### RECORDS SHOWN
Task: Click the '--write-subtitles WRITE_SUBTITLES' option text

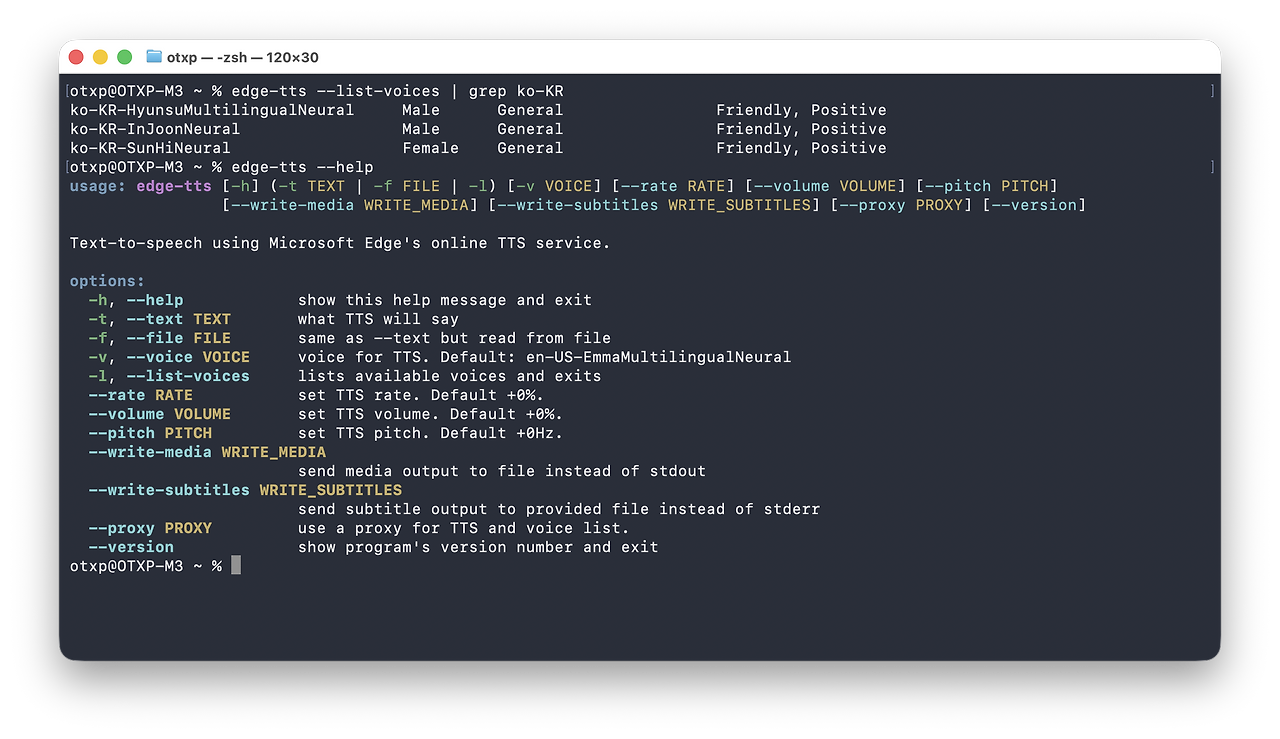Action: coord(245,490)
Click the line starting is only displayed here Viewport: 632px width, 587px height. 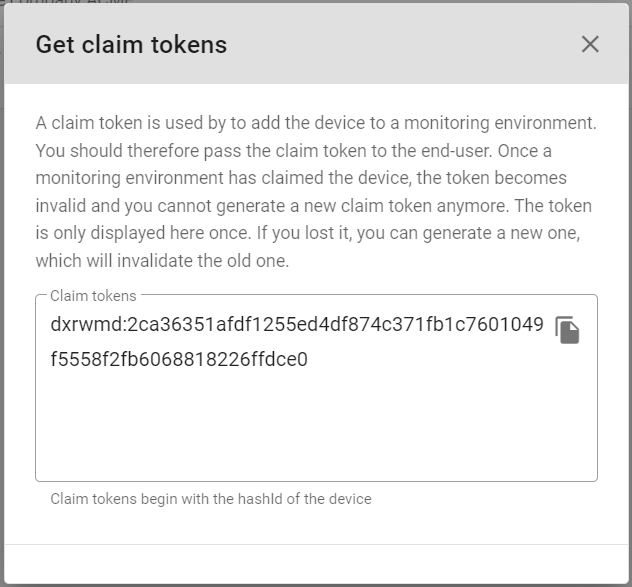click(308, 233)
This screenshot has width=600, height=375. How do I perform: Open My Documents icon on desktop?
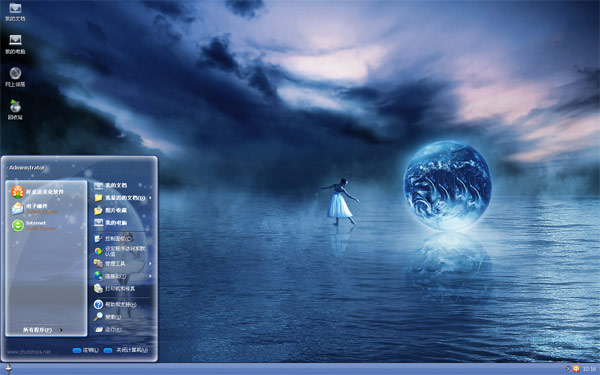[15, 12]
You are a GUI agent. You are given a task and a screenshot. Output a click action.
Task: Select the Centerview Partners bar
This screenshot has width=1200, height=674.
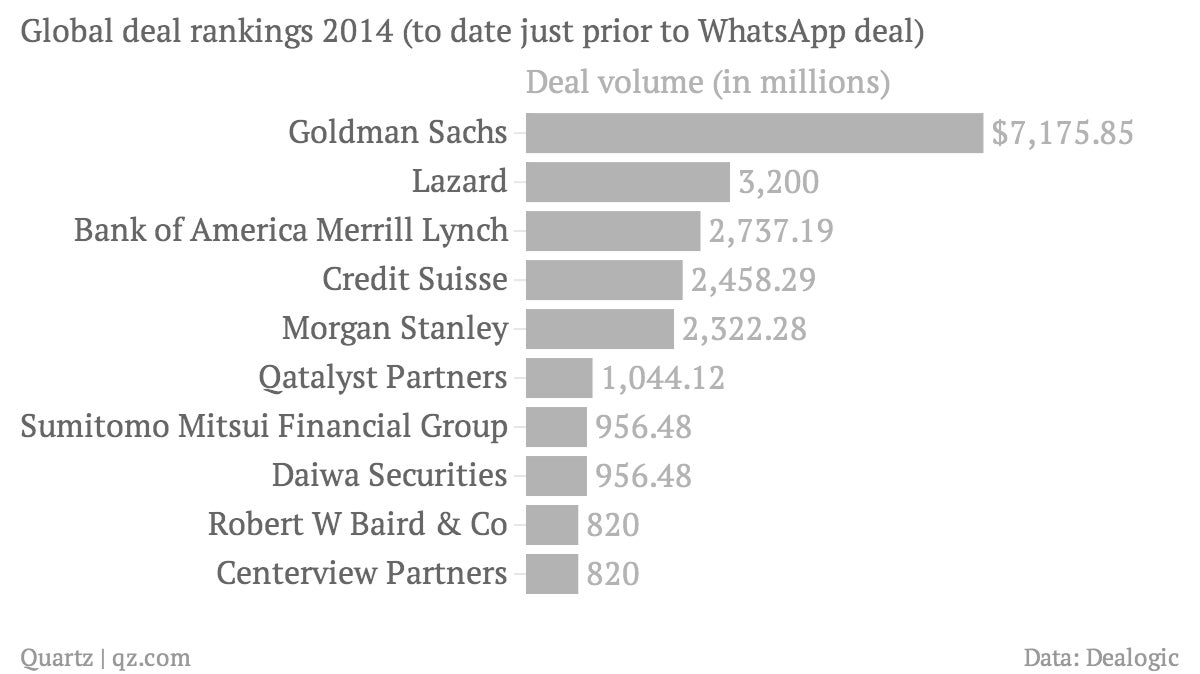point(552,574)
######
### RECORDS SHOWN
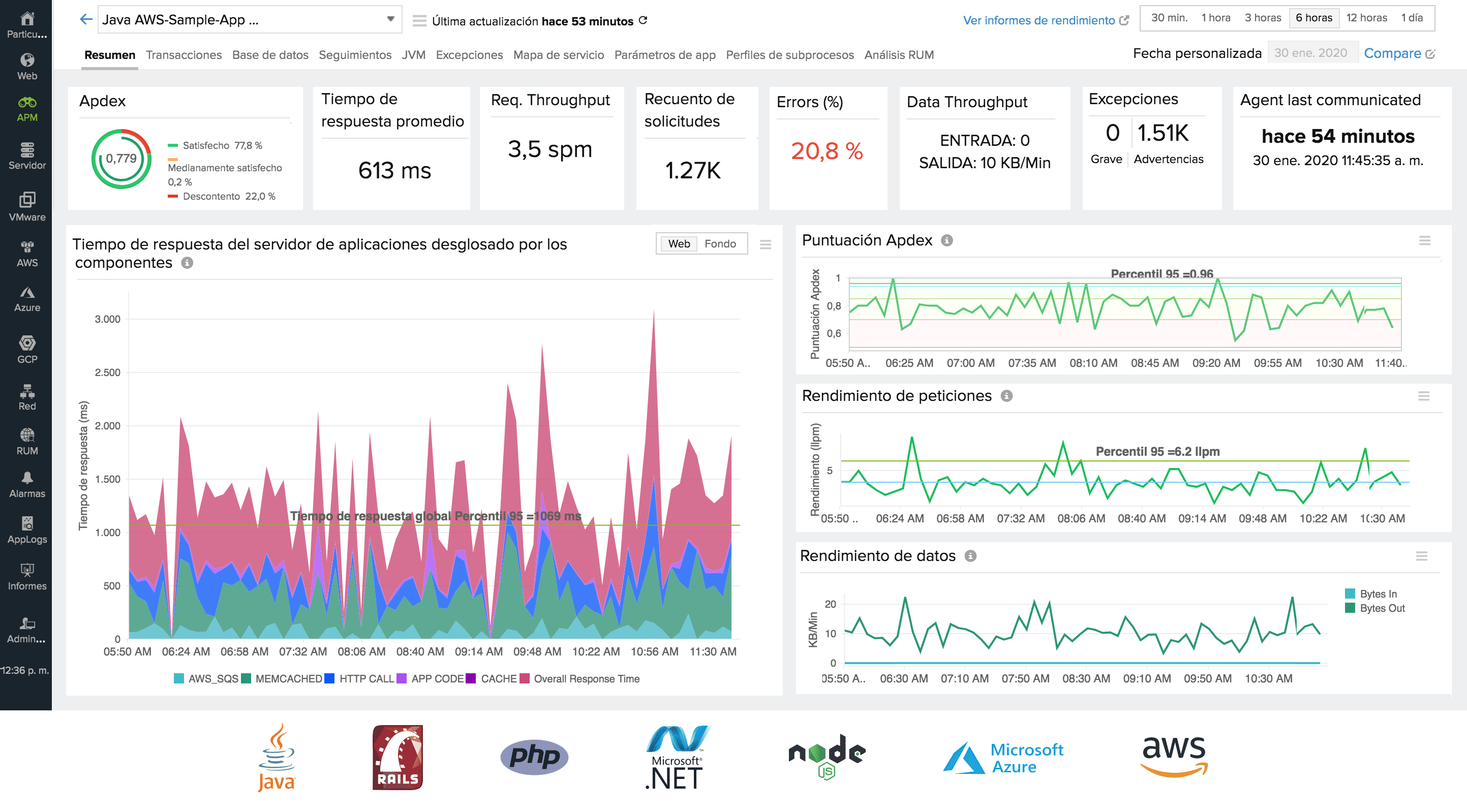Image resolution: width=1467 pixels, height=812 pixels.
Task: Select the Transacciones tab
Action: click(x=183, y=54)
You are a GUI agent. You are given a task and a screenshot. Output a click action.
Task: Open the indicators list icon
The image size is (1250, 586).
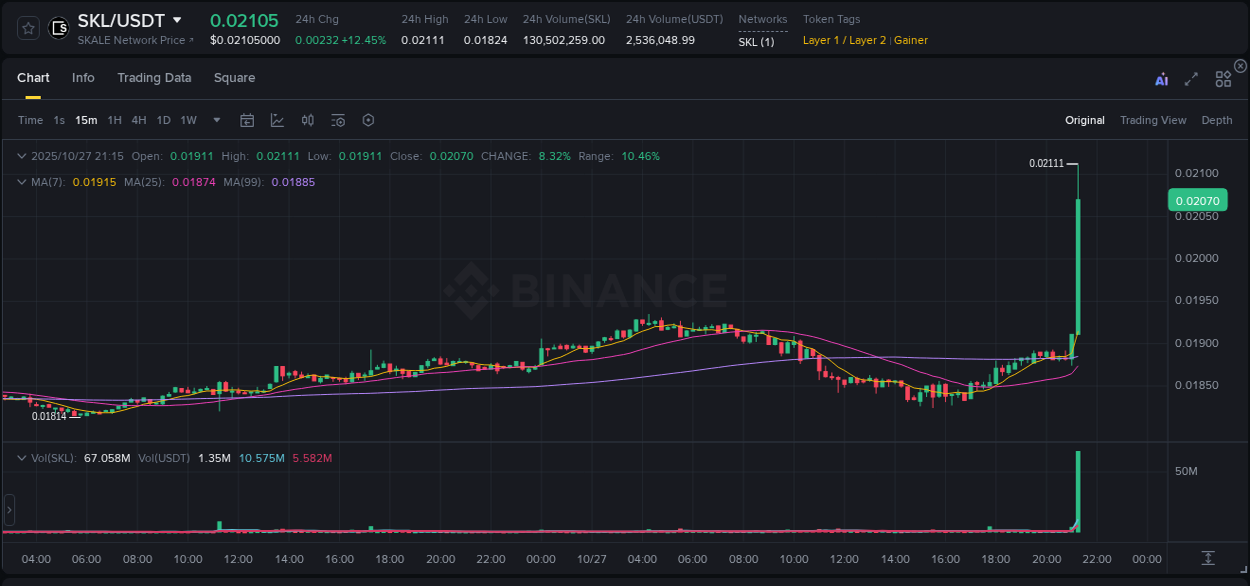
######
- EXERCISE
Can you change "screenshot" to "capture" in the data from the line with "This screenshot has width=600, height=375." up to and including the line with "point(552,574)", keeping everything else the same? Omit the pictures from your answer.

- FULL ANSWER
This capture has width=600, height=375. How do I perform: Open My Documents icon on desktop?
[15, 12]
You are a GUI agent. You are given a task and a capture. Output a click action.
Task: Select the Centerview Partners bar
This capture has width=1200, height=674.
point(552,574)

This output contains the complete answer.